Taking the very minor roads means we find interesting places to stop and explore that are otherwise only frequented by locals. We don’t always choose our spots — sometimes they choose us. Getting bogged meant that our plans of heading into town were put on hold for one night.

Last night’s stopping place where the Wollara Road crosses the Goulburn River is a great spot too cool off on a hot day. We had driven from Merriwa through Goulburn River National Park, climbing up into cool ranges and then down into the farming valley again to reach the river.

After I pulled over to investigate the stony creekbed, I decided to back the truck up and over-corrected while trying to bring the trailer around. The left-hand side of the truck dropped off the track, revealing that the grass was actually very long because the ditch was so deep!

We lost traction as the weight of the truck shifted off the right-hand-side wheels because of its crazy angle, and we couldn’t go forward or backward. As any good wife would do, I climbed out of the driver’s seat and pleaded with David to fix my dilemma. He couldn’t. We were stuck.

Bogged near Bylong, NSW, October 2011
I backed off the formed track and placed the left-hand wheels into the hidden side ditch.

Bogged near Bylong, NSW, October 2011
David and I disconnected the trailer and turned it around, hoping that removing its weight would allow the truck to drive out of the ditch. It didn't work.

But we were really only stuck for about fifteen minutes. That was enough time to calm down, rationalise the incident and realise that nothing really was wrong. David was really encouraging to me, helping me analyse my negative feelings and detach myself from my prior ego-driven agenda. Nothing was wrong. Everyone was safe, and help would eventually come.

The first vehicle that drove along the dirt road was a grunty Ford 250 ute. Although it’s relatively rare in Australia, this is the exact same model of vehicle that pulled us out of the mud outside Emerald, Queensland last year!

Bogged near Bylong, NSW, October 2011
After quickly assessing the situation, Liam hooked his ute up to the trailer and moved it out of the way first.

Bogged near Bylong, NSW, October 2011
Then it was simply a matter of pulling the truck out of the ditch with the combined power of both engines. Easy!

Liam and David on Wollara Road, October 2011
We're so thankful to Liam for his cheerful assistance.

Our three older girls were oblivious throughout the whole interlude. They were in the back of their truck, watching Magic School Bus episodes and didn’t even notice the truck’s crazy angle!

Having parked properly — on level ground — we collected firewood and sat back to relax. It is a good camping spot and would easily accommodate a number of families with tents and caravans.

Fire and full moon, October 2011
Camping in the bush last night, we warmed ourselves by the log fire and gazed at the full moon.

In the morning, we enjoyed washing in the river and playing on its bank. I feel like a new person after I wash and change my clothes!

Girls on the bank of the Goulburn River, October 2011
The Goulburn River meanders through Goulburn River National Park, providing clear, fresh water to campers.

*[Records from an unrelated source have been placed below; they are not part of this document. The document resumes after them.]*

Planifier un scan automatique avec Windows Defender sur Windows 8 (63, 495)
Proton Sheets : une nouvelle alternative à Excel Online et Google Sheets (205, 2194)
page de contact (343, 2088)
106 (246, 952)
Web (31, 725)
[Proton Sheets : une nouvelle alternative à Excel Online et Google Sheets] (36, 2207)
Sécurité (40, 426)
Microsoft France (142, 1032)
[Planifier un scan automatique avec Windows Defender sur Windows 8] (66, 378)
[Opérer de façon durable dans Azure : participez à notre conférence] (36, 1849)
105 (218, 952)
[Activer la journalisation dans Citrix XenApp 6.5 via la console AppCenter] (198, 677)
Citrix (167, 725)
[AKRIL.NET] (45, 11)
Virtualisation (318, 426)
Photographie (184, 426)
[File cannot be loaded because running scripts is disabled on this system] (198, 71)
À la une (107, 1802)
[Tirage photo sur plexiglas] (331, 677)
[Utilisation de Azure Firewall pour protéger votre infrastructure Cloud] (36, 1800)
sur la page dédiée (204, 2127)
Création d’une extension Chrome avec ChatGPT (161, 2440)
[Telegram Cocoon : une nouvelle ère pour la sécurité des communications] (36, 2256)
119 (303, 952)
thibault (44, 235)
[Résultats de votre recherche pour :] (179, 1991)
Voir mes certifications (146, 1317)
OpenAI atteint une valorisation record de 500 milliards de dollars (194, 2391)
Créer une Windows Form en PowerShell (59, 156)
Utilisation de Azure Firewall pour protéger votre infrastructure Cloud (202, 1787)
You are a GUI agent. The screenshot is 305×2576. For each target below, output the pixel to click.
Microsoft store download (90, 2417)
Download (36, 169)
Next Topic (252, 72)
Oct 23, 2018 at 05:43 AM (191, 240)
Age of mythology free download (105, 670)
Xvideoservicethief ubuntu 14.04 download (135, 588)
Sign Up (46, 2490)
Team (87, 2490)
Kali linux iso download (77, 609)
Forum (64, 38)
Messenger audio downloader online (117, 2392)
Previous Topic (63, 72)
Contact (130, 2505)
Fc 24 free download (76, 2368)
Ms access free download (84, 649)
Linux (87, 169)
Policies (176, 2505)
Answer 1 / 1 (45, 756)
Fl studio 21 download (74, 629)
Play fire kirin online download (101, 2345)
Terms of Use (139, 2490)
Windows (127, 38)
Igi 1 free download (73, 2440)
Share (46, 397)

Delaney and Calista on banks of the Goulburn River, October 2011
Delaney and Calista engage in the age-old recreation of rock-tossing. Each splash is somehow deeply satisfying.

Aisha and Brioni on the banks of the Goulburn River, October 2011
Aisha and Brioni are making little fairy homes amongst the flat river stones.

Girls with strange dog, October 2011
This friendly dog wandered up to the girls while they were playing at the riverbank and stayed close to us until we drove away. The park ranger thought it belonged to the adjacent property owners, as it clearly isn't a stray or a wild dog. Brioni, especially, made good friends with it and she wanted to name it "Samantha".

Camping on the bank of the Goulburn River, October 2011
We parked within easy access of the river on a mostly level section of land off the road. There were well-used campsites closer to the water, but we opted to stay up a bit higher.

Getting stuck was a lesson to remind me to be content in my present circumstances. Although nothing was actually wrong, I felt angry, aggrieved and disappointed with myself for getting us into that predicament.

I was also too attached to my arbitrary desire of reaching the town of Mudgee before nightfall, and getting bogged clearly meant we wouldn’t be able to do so. When I attach my ego to a destination, I forget to enjoy each aspect of the journey.

Being in a negative state of mind, I couldn’t accept the gift that was in front of me — a clear, flowing river with an easy parking spot for us to stay overnight! In the end, getting stuck was the best thing for our family because we could enjoy the bush environment for another night and day before heading into town. And it was the necessary development to make me to slow down, to take it easy, to chill out and remember to enjoy the journey.

I’m well-versed with the theory of contentment in the present moment, but clearly I’m still struggling to put it into practice. However, each incident that leads me into self-examination is a progression along my own spiritual journey. When I recognise what an ugly attitude looks like, when I can finally step back and see circumstances as neutral — and just waiting for my positive response — I can embrace everything as a Divine gift to take the rough edges off me!